The same problem applies to prenatal genetic screening and to somatic gene therapy. Not only are there no accepted criteria for deciding what constitutes a medical condition, but in a free market society there seems to be no convincing mechanism for arriving at such decision. The best answer conventional medical ethics seems able to come up with is ‘leave it up to the parents’ or, in other words, to market forces.

Existing trends leave little doubt about what to expect. Sophisticated medical technology and medical personnel are already employed in cosmetic surgery. Another example is the use of genetically engineered human growth hormone (HGH), developed to remedy the medical condition of growth hormone deficiency.
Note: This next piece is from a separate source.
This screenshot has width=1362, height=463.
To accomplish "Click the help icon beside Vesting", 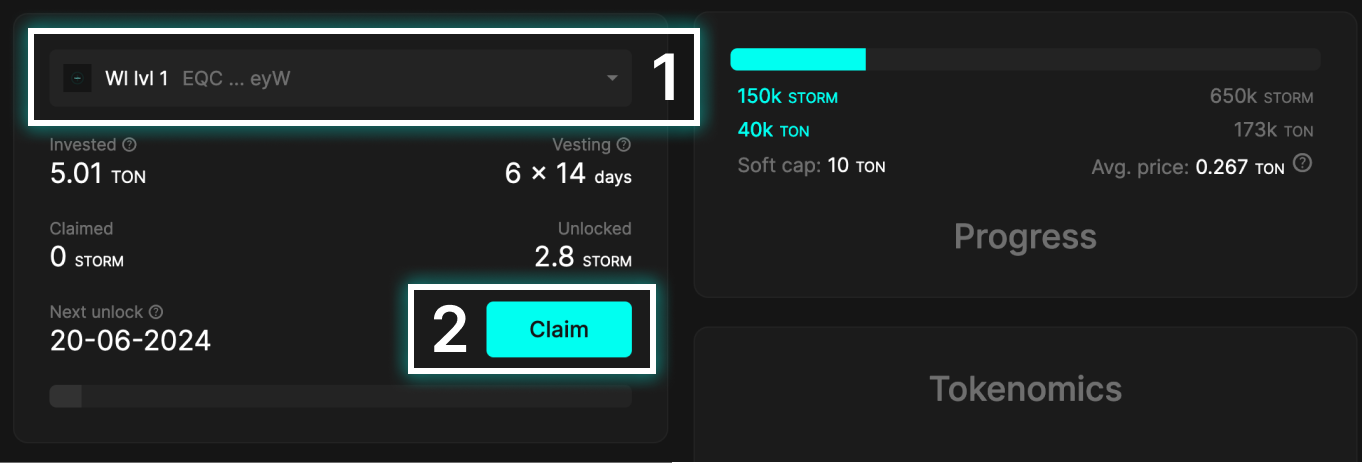I will coord(624,145).
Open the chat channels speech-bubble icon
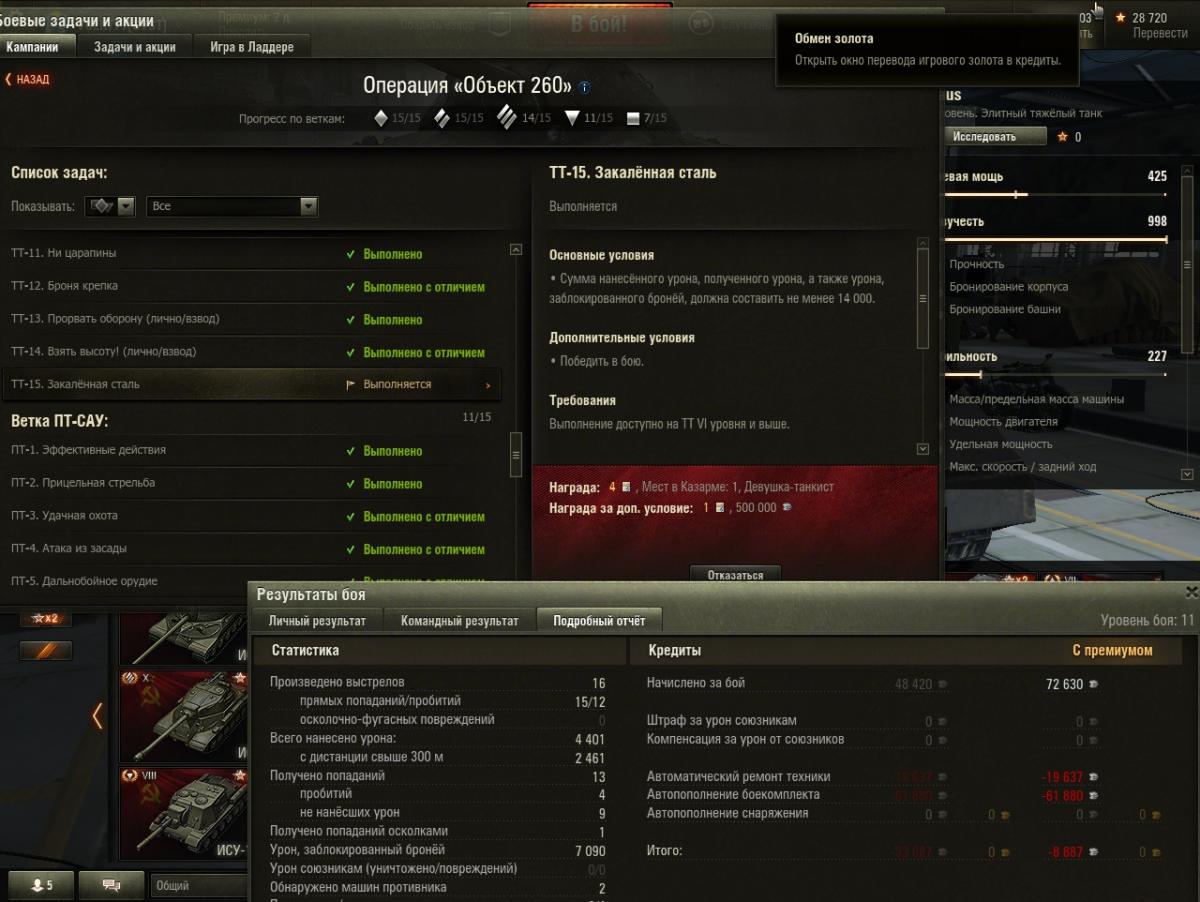This screenshot has width=1200, height=902. coord(111,885)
Aggressive marketing by its manufacturers means that HGH is routinely prescribed in the USA to normal short children with no hormone deficiency.
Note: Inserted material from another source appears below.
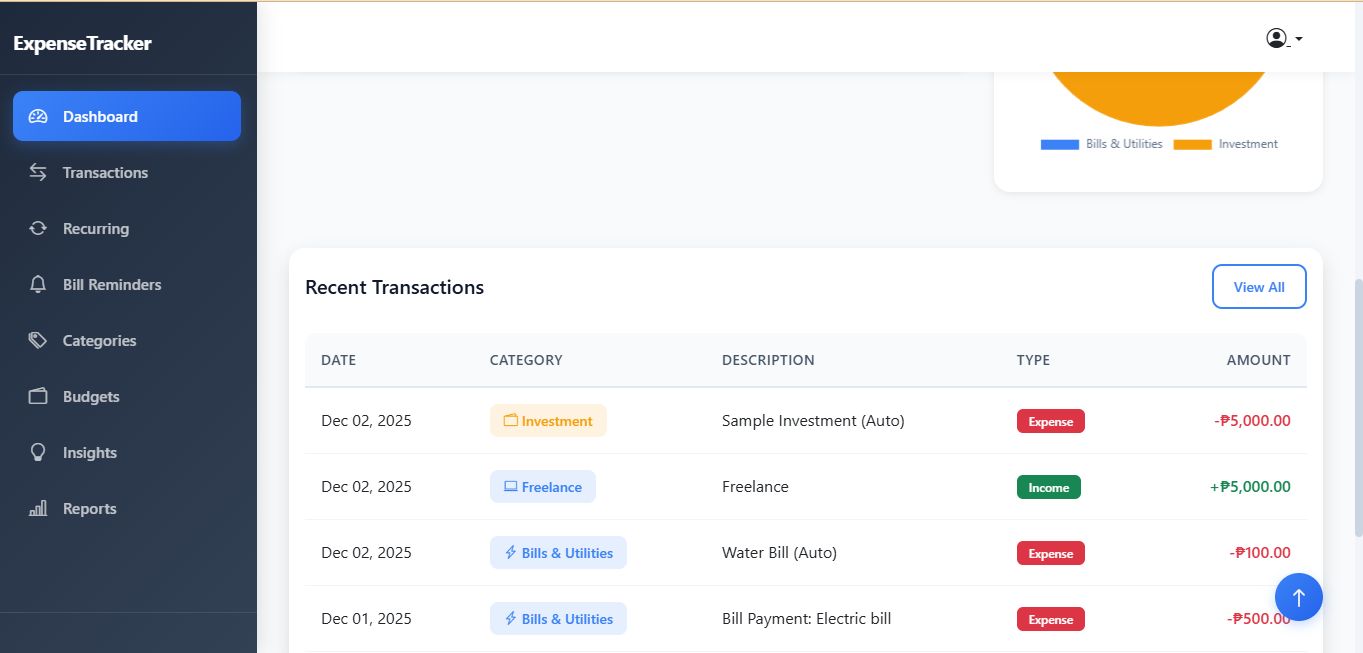
Task: Open the user profile dropdown
Action: [1283, 38]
If these commercial pressures already exist within established medical activity, how much stronger will they be for a technology with as great a power to manipulate human life as HGE?
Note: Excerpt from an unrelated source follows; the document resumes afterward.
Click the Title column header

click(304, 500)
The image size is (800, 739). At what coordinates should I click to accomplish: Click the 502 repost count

Germ line manipulation opens up, for the first time in human history, the possibility of consciously designing human beings in a myriad of different ways. The concept of ‘playing God’ is hard to avoid in this context.

Advocates of genetic engineering point out that humans constantly ‘play God’ by interfering with nature. But the environmental crisis has forced us to realise that many of the ways in which we play God are not wise and cannot be sustained.

HGE is not just a continuation of existing trends. Once we begin to consciously design ourselves, we will have entered a completely new era of human history, in which human subjects, rather than being accepted as they are, will become another kind of object, shaped according to parental whims and market forces.

In essence, the vision of the HGE advocates is a sanitised version of old eugenics doctrines, updated for the 1990s. Instead of ‘elimination of the unfit’, HGE is presented as a tool to end, once and for all, the suffering associated with genetic diseases. And in place of ‘improving the race’, the 1990s emphasis is on freedom of choice, where ‘reproductive rights’ become consumer rights to choose the characteristics of your child.

No doubt the resulting eugenic society would be a little less brutal than those of earlier this century. But on the other hand, the capabilities of geneticists are much greater now than they were then. Unrestrained, HGE is perfectly capable of producing Lee Silver’s dystopia.

In most cases, the public’s function in respect to science is to consume its products, or to pay to clean up the mess. But with HGE there is still time to prevent it before it becomes reality. We need an international ban on HGE and cloning. There is a good chance this can be achieved, since both are already illegal in many countries.

It may be impossible to prevent a scientist, somewhere, from attempting to clone or genetically engineer human beings. But there is a great difference between a society which would jail such a scientist and one which would permit HGE to become widespread and respectable. If we fail to act now, we will only have ourselves to blame.